I'm beginning to understand why women with young children blog mostly about...their children. Teddy the Tubby Tabby is likewise fodder for more than one report, especially as he is still very much a baby and subject to kitten maladies. Some weeks ago, when I was observing his symptoms of teething I noticed his gums were bright red, but as he was losing and gaining teeth just about daily, I attributed the inflammation to the normal process. 

Not long ago he went to the vet for his booster shots, and the doc took the opportunity to check him from top to toe. Dr. Williams too noted the bright redness of his little gums, but agreed it might be associated with the business of teething. But, he also mentioned that it is sometimes caused by infection by the Bartonella bacterium. So we left it at that, since he's due back in a couple of weeks for his "little operation."  

All I've known about Bartonella up to this point is that people with HIV can experience terrible infections of organs such as the brain from it, but that generally it's not a vicious agent among non-immune compromised humans.
Then last Wednesday morning, I noticed the skin over Teddy's nasal septum was bright red. I suspected he'd bashed himself somehow in all his rough and tumble play. It was still red, maybe more so, when I got home from work that night, and the next morning. Even though Teddy didn't appear to be the least bit bothered by his nose, he was also occasionally blasting off a sneeze. So I called the vet, and spoke to Dr. Williams's partner.  Dr. Wake said that it's very likely Bartonella, and to start Teddy on 250 mg. of the amino acid, L-lysine, mixed in his food morning and evening for 10 days. 

Well, I'm game to try anything that works, especially when it comes to avoiding a trip to the vet and stuffing antibiotic pills down a cat's gullet. KLK stopped by Walgreens on the way home and picked up a pricey bottle of 500 mg L-lysine tablets, and the coolest Deluxe Cut N' Crush pill doohickey ever seen. 

I'm here to tell you, L-lysine is either flavorless/undetectable when mixed with canned kitten food, or it's actually appealing; Teddy was most interested when I set up the shot of the amazing pill-splitter/crusher. 


In spite of the soaring triumph of getting Teddy to willingly take his medicine I'm not sure now that after four doses things are any better.  OKAY, so Dr. Wake said 10 days. It's been less than 48 hours since his first dose. (I am not entirely calm about this, and won't be until the redness starts to clearly subside.)

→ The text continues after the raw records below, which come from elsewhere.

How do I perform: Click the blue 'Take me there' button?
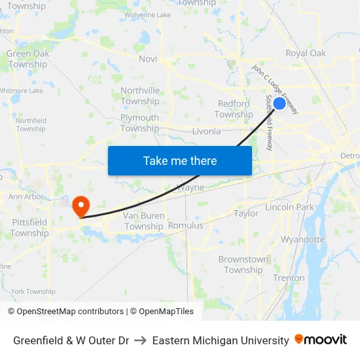(180, 160)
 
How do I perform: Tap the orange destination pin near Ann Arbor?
(81, 206)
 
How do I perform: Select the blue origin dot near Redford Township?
(279, 103)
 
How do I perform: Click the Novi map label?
(148, 59)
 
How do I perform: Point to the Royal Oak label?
(306, 53)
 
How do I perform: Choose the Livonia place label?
(206, 131)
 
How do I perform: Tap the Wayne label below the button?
(191, 187)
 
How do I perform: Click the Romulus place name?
(186, 225)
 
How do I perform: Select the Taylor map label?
(246, 213)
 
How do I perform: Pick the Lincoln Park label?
(290, 207)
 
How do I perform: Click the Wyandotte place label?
(302, 240)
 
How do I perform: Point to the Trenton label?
(289, 278)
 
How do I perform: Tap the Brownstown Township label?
(243, 264)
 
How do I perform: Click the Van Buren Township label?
(143, 221)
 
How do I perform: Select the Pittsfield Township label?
(29, 228)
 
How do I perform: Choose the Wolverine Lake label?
(147, 15)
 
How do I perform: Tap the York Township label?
(33, 291)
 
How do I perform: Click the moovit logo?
(321, 340)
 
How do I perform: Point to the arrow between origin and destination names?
(141, 340)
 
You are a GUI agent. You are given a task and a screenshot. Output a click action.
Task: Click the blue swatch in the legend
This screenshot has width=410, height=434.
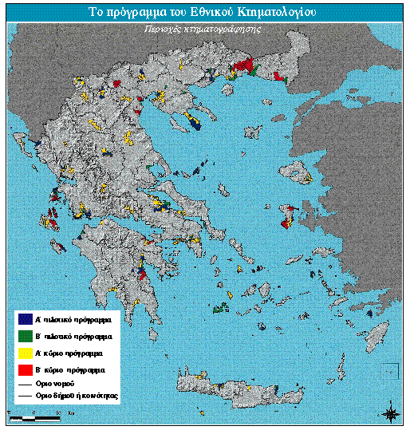click(25, 318)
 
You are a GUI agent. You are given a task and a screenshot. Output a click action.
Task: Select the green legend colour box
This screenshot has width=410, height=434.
click(25, 334)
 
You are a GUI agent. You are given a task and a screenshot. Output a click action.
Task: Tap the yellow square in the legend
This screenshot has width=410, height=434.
click(25, 352)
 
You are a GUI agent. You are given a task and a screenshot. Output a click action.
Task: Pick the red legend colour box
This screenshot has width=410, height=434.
click(25, 370)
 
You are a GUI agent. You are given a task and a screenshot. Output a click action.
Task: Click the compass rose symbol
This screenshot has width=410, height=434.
click(391, 412)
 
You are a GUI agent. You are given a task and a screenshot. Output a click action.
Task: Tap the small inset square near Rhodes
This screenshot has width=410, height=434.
click(388, 369)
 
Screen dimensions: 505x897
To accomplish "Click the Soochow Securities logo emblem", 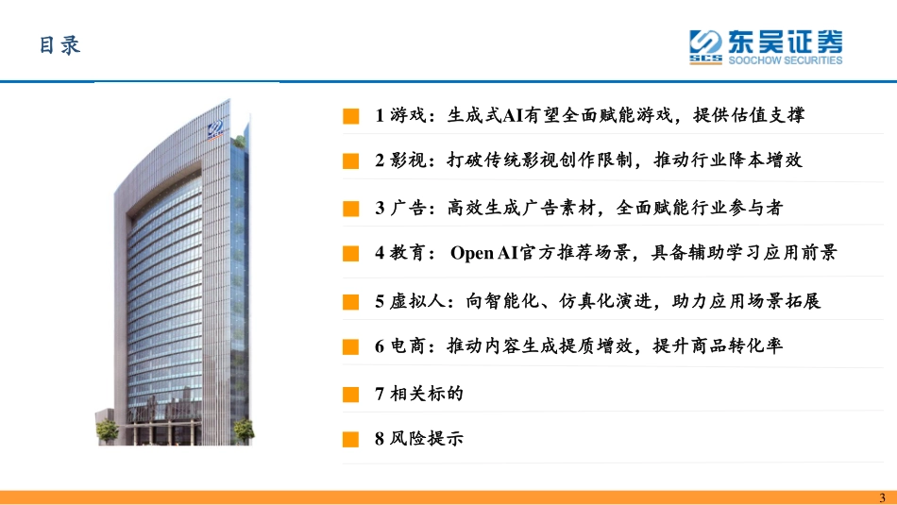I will pyautogui.click(x=705, y=46).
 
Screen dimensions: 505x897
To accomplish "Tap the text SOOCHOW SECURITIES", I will pyautogui.click(x=785, y=60).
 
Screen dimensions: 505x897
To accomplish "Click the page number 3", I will pyautogui.click(x=883, y=498).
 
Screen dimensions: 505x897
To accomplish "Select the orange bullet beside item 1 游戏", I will pyautogui.click(x=351, y=116).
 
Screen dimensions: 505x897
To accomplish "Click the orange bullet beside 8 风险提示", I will pyautogui.click(x=351, y=439).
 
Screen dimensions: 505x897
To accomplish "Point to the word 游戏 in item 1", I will pyautogui.click(x=407, y=116).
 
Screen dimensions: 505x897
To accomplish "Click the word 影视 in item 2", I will pyautogui.click(x=407, y=160).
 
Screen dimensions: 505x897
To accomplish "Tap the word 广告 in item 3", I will pyautogui.click(x=407, y=207).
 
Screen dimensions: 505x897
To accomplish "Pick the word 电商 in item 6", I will pyautogui.click(x=407, y=346).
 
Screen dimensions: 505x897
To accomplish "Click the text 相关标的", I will pyautogui.click(x=426, y=393).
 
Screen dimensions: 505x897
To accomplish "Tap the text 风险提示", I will pyautogui.click(x=426, y=439).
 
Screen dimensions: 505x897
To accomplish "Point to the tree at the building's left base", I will pyautogui.click(x=107, y=429).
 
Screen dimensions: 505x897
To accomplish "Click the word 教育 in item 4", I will pyautogui.click(x=407, y=253).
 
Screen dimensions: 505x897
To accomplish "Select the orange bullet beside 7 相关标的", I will pyautogui.click(x=351, y=393).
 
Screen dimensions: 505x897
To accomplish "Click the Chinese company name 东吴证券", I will pyautogui.click(x=785, y=41).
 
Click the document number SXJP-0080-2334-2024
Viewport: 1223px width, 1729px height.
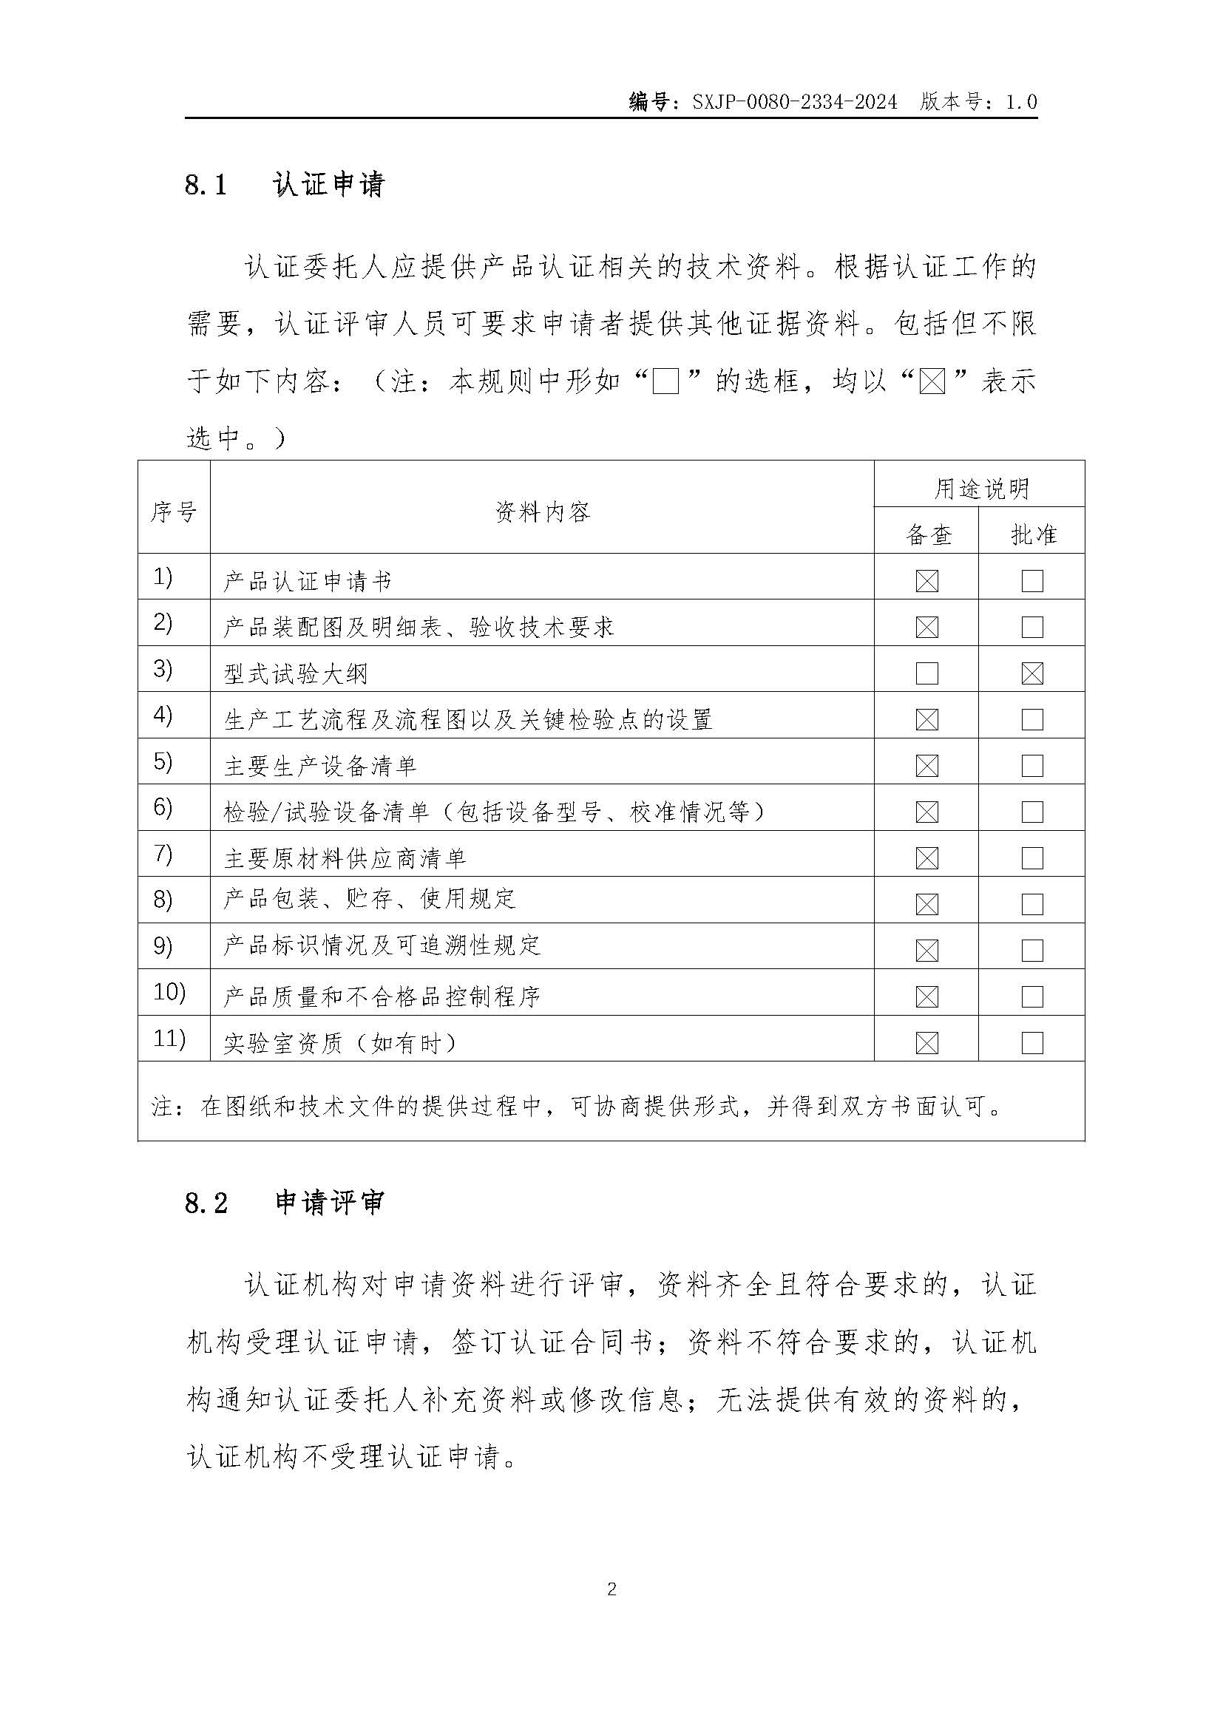[x=794, y=102]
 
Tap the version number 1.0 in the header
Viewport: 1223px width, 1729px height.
[x=1021, y=102]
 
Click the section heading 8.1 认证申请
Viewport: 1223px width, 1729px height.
[x=285, y=185]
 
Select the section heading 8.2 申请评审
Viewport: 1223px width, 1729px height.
[x=285, y=1203]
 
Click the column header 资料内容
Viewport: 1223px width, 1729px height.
[x=542, y=513]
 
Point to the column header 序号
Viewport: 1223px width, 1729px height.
[x=174, y=513]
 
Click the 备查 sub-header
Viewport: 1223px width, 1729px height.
[x=928, y=535]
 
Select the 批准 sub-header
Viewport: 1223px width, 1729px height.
[x=1033, y=535]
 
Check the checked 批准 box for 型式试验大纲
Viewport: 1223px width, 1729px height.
[x=1032, y=673]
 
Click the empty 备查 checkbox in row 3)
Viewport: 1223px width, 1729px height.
[x=927, y=673]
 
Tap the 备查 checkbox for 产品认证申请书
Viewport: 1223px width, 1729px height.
[x=927, y=581]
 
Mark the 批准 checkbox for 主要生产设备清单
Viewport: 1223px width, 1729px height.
[x=1032, y=766]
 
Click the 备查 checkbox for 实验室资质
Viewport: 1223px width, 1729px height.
[x=927, y=1043]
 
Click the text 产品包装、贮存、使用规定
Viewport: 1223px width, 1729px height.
[x=369, y=898]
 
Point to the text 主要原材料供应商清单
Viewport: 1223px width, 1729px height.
[x=345, y=858]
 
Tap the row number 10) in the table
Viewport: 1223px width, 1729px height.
[x=169, y=993]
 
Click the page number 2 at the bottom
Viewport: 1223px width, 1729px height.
[x=612, y=1590]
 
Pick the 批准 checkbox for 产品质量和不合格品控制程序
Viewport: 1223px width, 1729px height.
[x=1032, y=997]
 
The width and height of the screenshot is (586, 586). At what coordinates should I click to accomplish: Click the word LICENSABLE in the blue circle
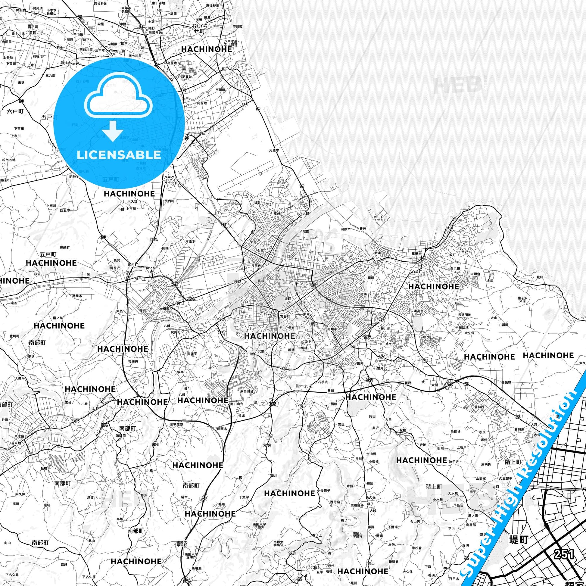click(x=119, y=155)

 But this pill tool thing, it's a wonder of modern engineering (photo courtesy of Walgreens's Web site). Not only does it have a splitter that works perfectly, the crusher also unfailingly turns pills to powder. In the bottom there's a little four-way compartment to store the day's pills in, and the top pulls off to reveal--TA-DA--a teensy vessel for drinking water with which to swallow whatever the result of your re-engineering using the other features is. Why, it's the very SWISS ARMY KNIFE of pill-taking!